図書館の中は本棚が浮かんで見える吹き抜けの空間がずっと上まで続いていた。SF映画に出てくるような空間が館内に広がっている。ガイドブックで写真を見て行ってみたいと思っていた場所だった。地下鉄でアクセスできるから行きやすいし、図書館へは時々行く場所なので気軽に行ってみた。ここでは書棚で本を探すこともできるし、すぐち近くにソファもデスクもあるからそこでゆっくり本を眺めたり、あるいは書き物をすることもできる。

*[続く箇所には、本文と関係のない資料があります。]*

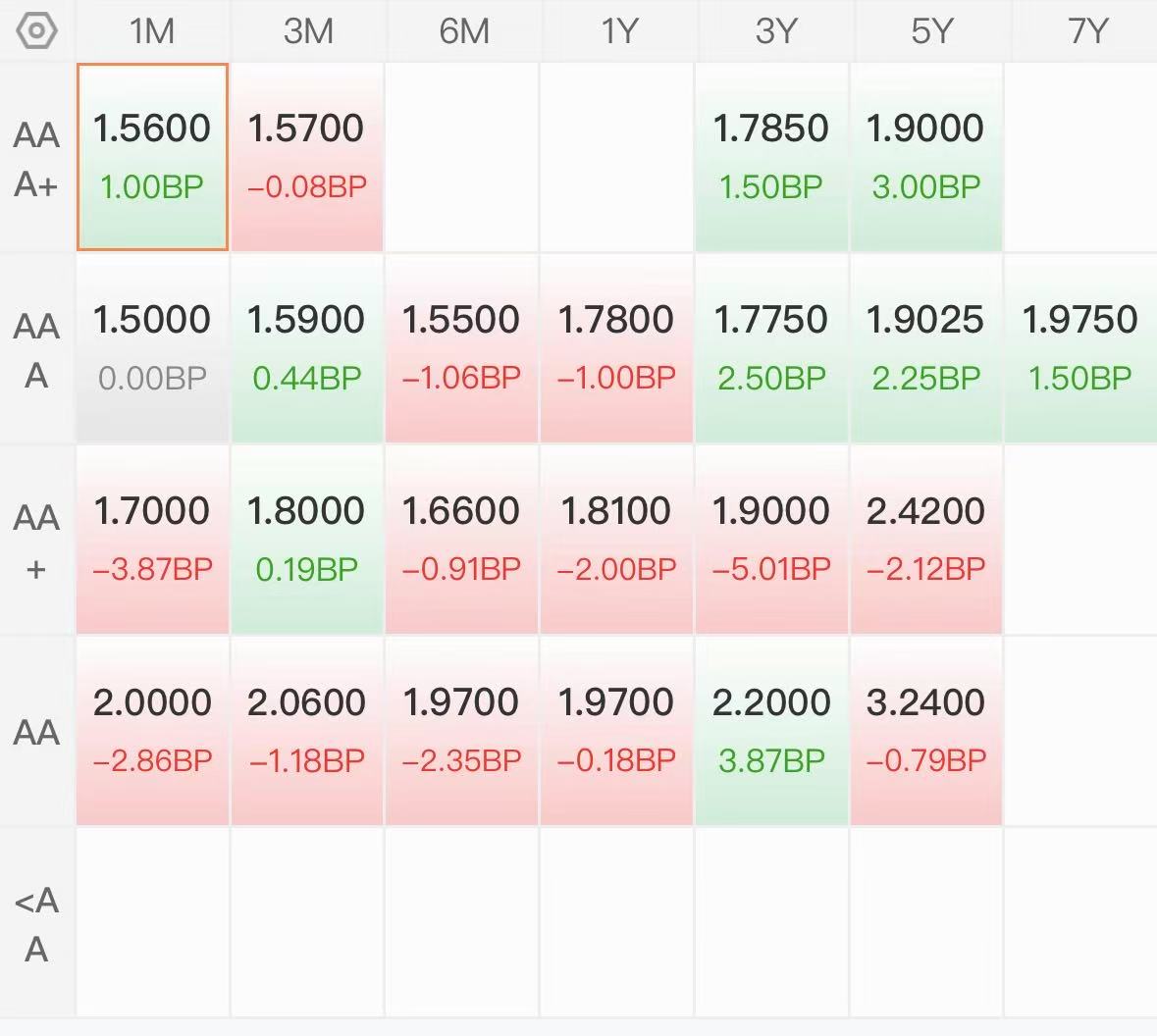Click the AAA 5Y cell showing 1.9025
Viewport: 1157px width, 1036px height.
(926, 348)
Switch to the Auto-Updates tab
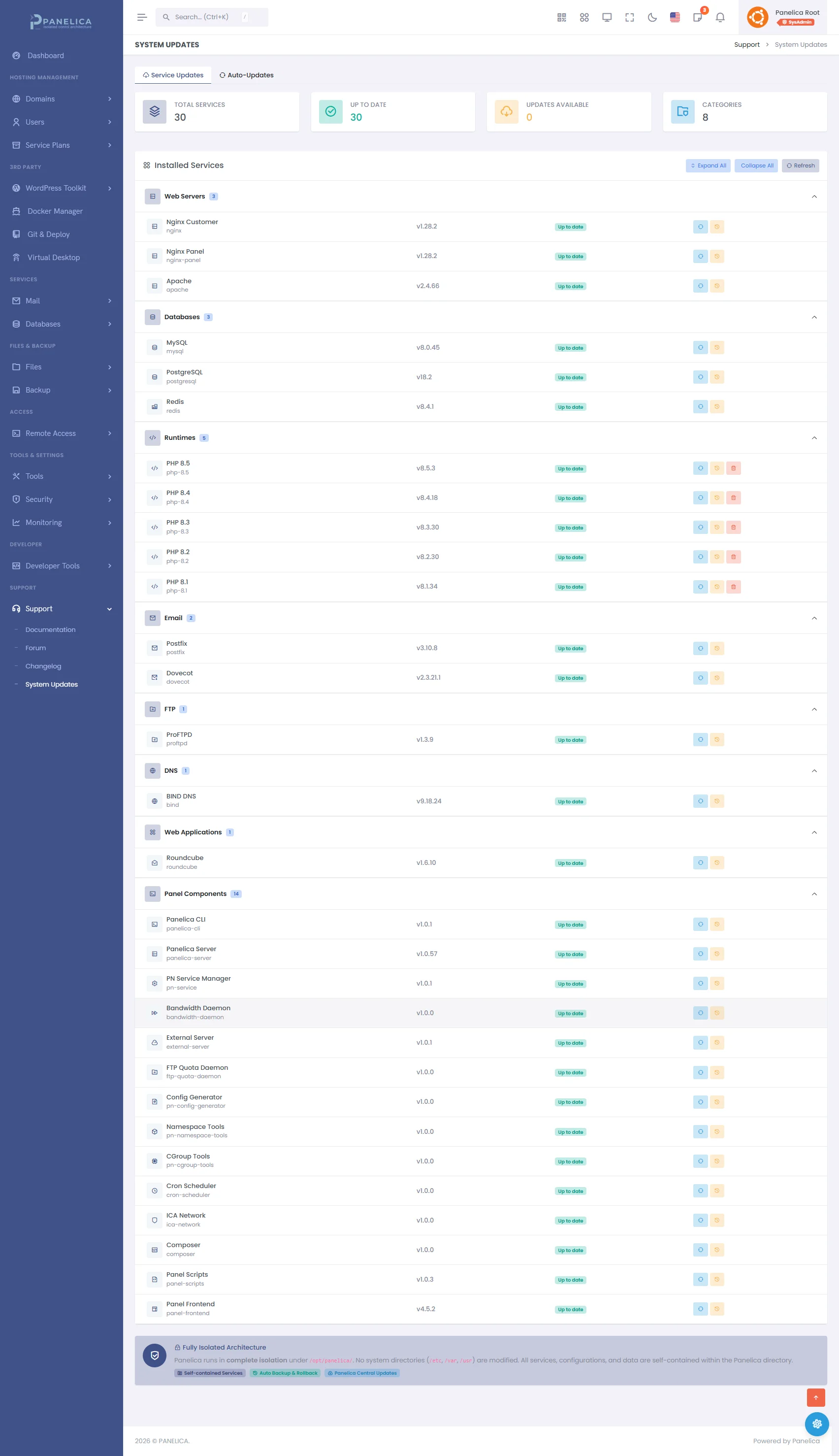 pyautogui.click(x=246, y=75)
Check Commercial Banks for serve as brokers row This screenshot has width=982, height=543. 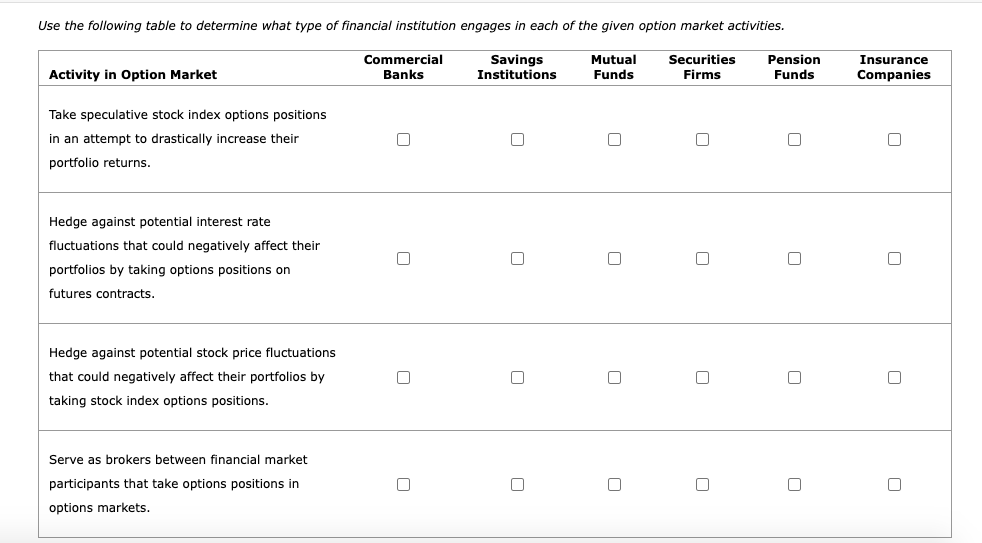403,484
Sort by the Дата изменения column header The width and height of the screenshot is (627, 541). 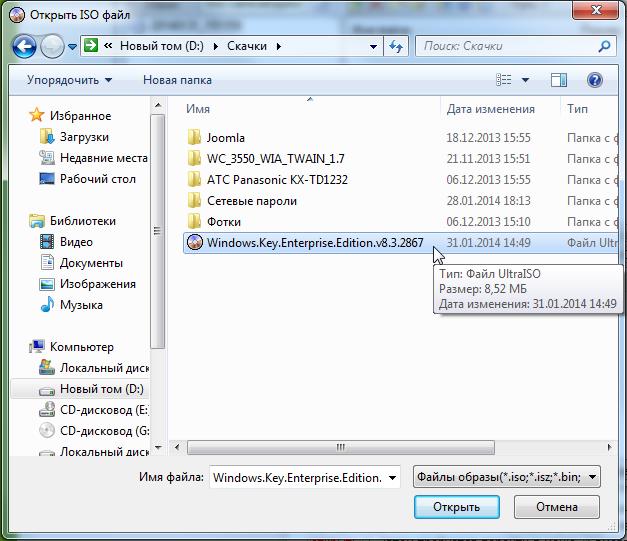(490, 109)
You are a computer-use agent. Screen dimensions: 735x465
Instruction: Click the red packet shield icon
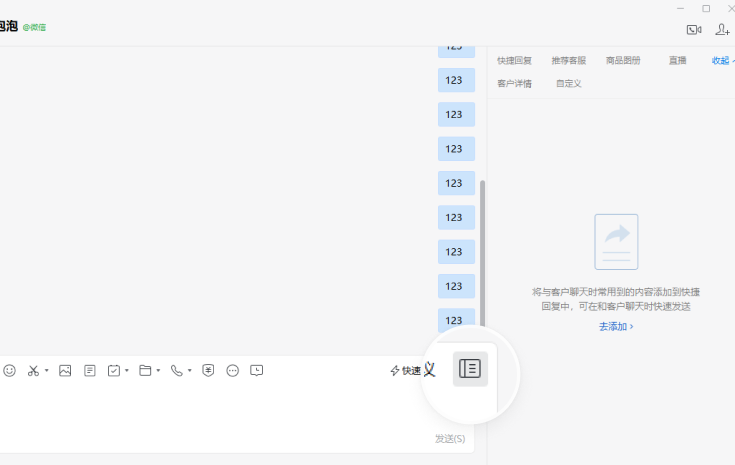pos(208,371)
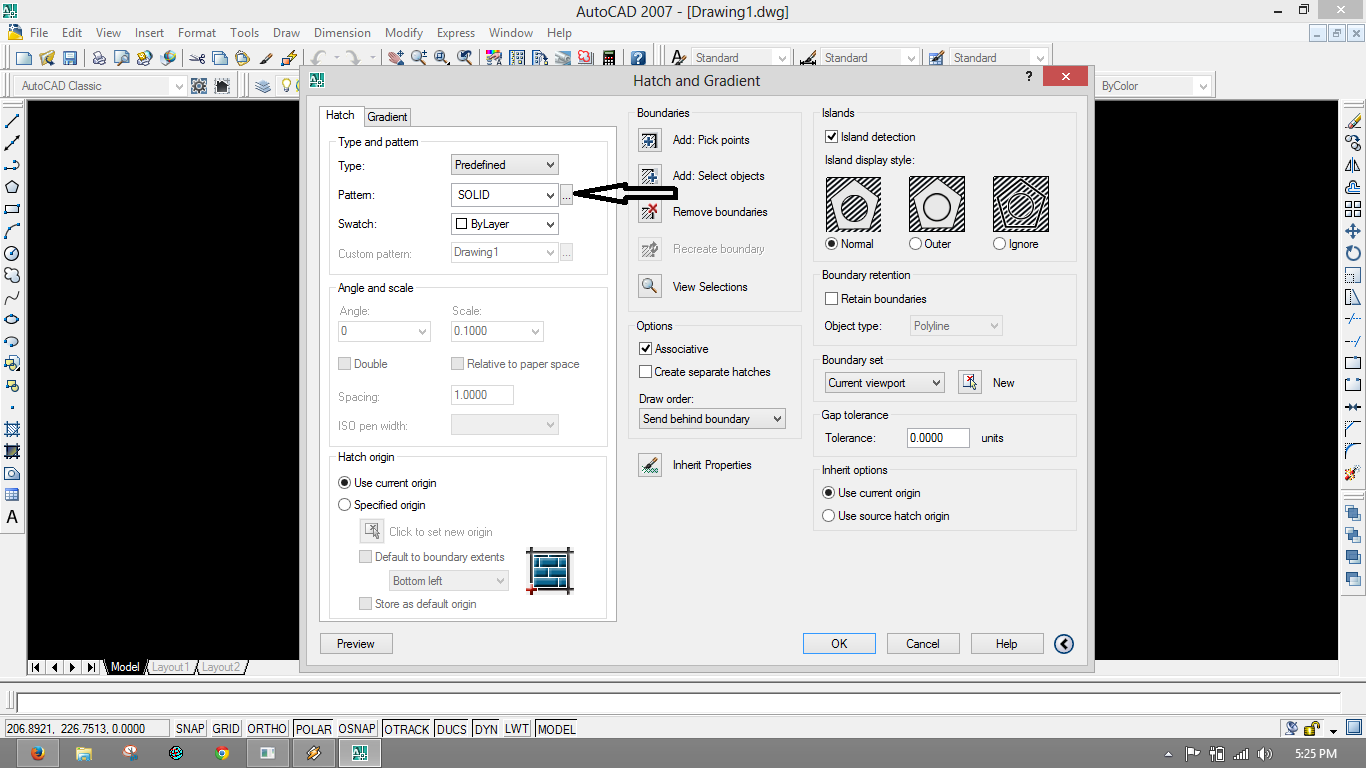
Task: Click the gap tolerance input field
Action: click(937, 437)
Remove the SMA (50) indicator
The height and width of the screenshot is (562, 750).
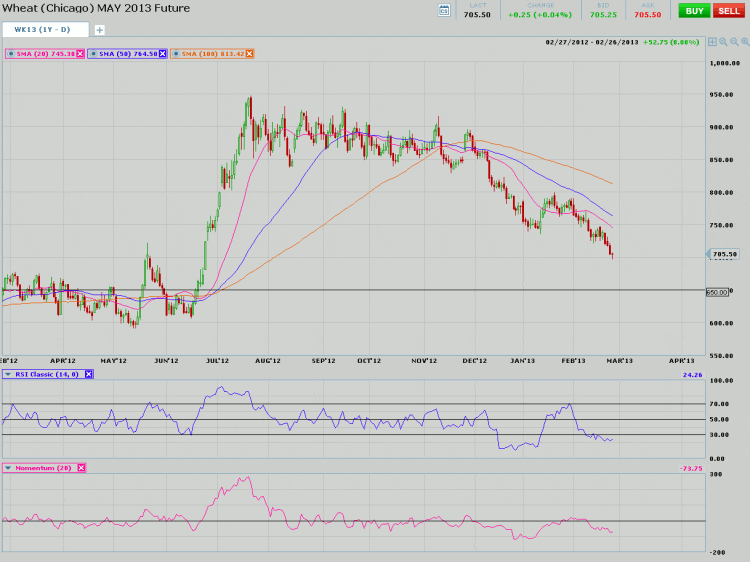163,54
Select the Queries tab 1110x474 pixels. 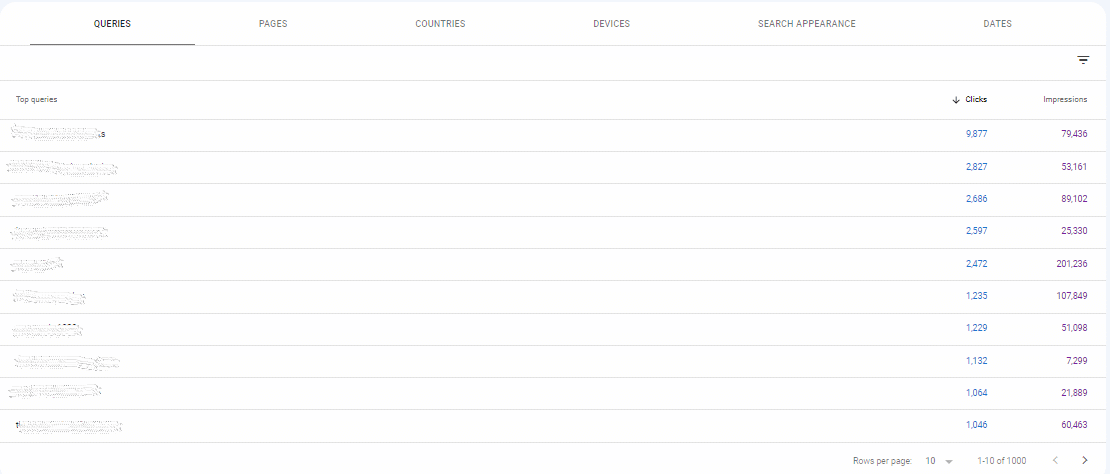point(112,24)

日本の図書館でよく見かける分類は人文科学、自然科学と社会科学、そして工学に別れている。これ以外の分類を見たことがなかった。ところがこの図書館は当然ながらスペイン語で書かれているのだけど日本とは分類が異なっていて、基礎科学と応用科学そして社会科学がそれぞれ同じグループ分類だった。サイエンスの分類が3つだったのはいいとして、工学と自然科学ではなくて応用と基礎で分かれていたのも面白い。基礎には農業も数学も物理も含まれるほか、ありとあらゆる自然現象の不思議を取り扱っていた。そしてなじみのある分野の化学と物理、物質科学の書棚を探した。スペイン語で表記された本たちは英語や日本語とは違う表記で別の顔をしていた。そしてその本たちを眺めた。同じ分野とは思えない。読めなくても中身は同じなのだけど。

ずいぶん長い時間をそこで過ごした。2時間以上は建物にいて全ての階を見て回った。なんだかまたここへ来たいような気分になり、その後建物を後にした。メキシコシティ3日目はこんなふうにすぎていった。来た道を戻り地下鉄でホテルまで帰った。夕食は近くにあるアルゼンチン料理の店へいった。そしてワインといくつかの料理を食べ、なんとなくあまり食欲がなく、肉料理を頼まなかった。アルゼンチン料理は肉料理がメインらしく、確かになんだかバランスの悪い印象の夕食になってしまった。

こういう風にあきらかに足りない要素が気になるき、その後改めて旅することになる。アルゼンチンとは銀の国という意味だから銀鉱山の歴史に興味があることもあり、メキシコとともに将来再訪するのだろう。もう一度そのレストランへ肉料理を食べに行く機会はその後の数日間にはなかった。だから宿題を持ち帰ってしまったような気分になった。

翌日はプエブラへの現地ツアーに申し込んでいたから朝早い予定に備えて早めに休んだ。朝の7時半にホテルへピックアップの車がくる予定になっていたから、朝の7時過ぎにホテルのフロントへ行きコーヒーとパンを食べて出発に備えた。外に小型のバンが泊まり、中から人が降りてきた。ホテルのスタッフが話をしている。どうやらこの週末はメキシコの独立記念日らしくて土曜日のツアーは高速道路が渋滞すると予測されているらしい。そしてプエブラ行きのツアーは帰って来れないからという理由でタスコへ変更になった。プエブラは世界遺産に登録されている街なので行くのを楽しみにしていたのに、変更された。まだ支払いをしていないし、行きたくなかったら行かなくてもいいのだけど、タスコは銀鉱山があり、こちらも行ってみたいと思っていたからその変更されたツアーに参加することにした。やれやれ、いろんなことが日本とは全然違ったやり方で進んでいく。でも不思議と嫌な気分にはならない。予測不可能なことも含めて旅の楽しみだと思っているから、これはこれでいい。別に危険な目にあったわけではないし、タスコへ行ってみよう。